» **WHAT IS REQUIRED**: After finding the line containing "Click the scrollbar down arrow in comments" below, please output that line and each following one through the line containing "This screenshot has width=693, height=442.", exactly as written.

» **DATA RECORDS**:
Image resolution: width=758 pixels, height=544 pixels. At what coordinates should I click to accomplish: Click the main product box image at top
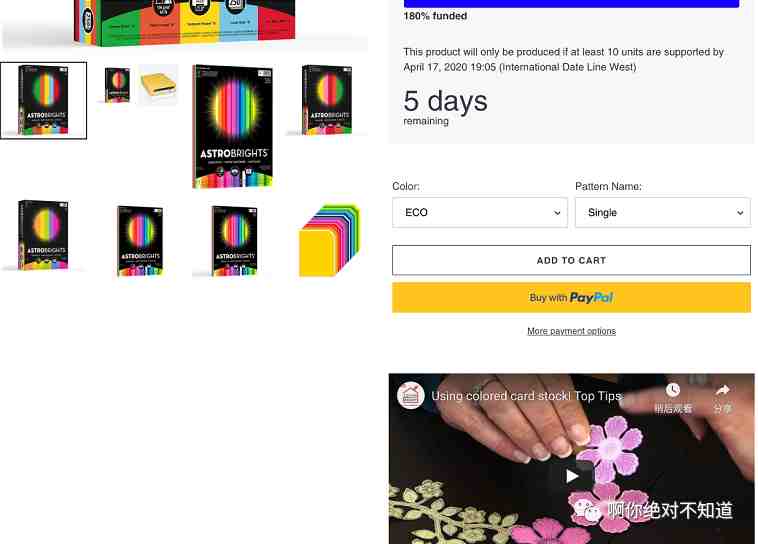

* * *

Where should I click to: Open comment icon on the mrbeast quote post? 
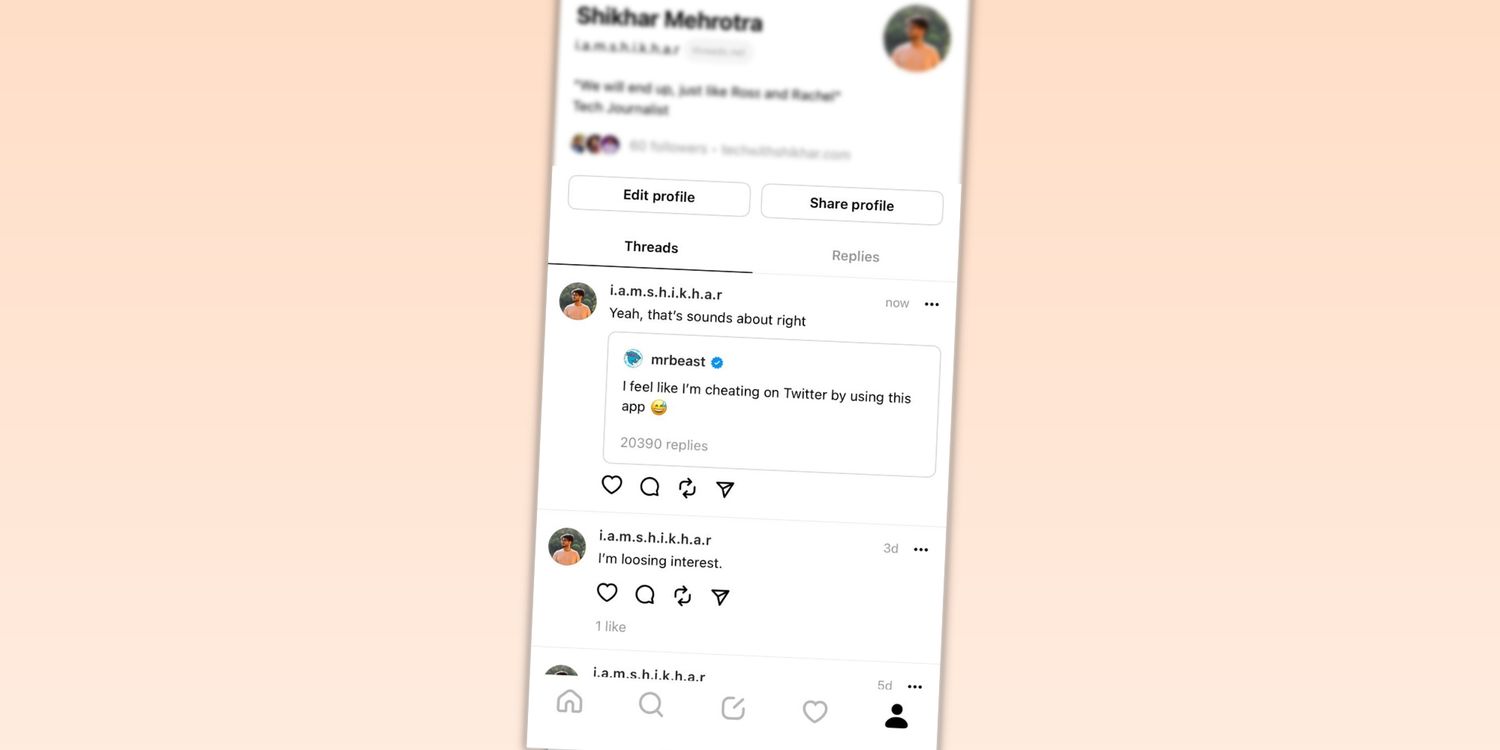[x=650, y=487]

---

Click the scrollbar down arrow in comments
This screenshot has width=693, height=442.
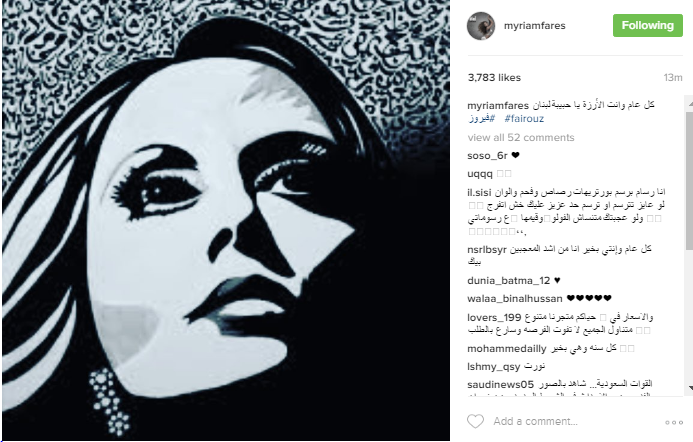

» **EXERCISE OUTPUT**:
Click the scrollbar down arrow in comments
This screenshot has width=693, height=442.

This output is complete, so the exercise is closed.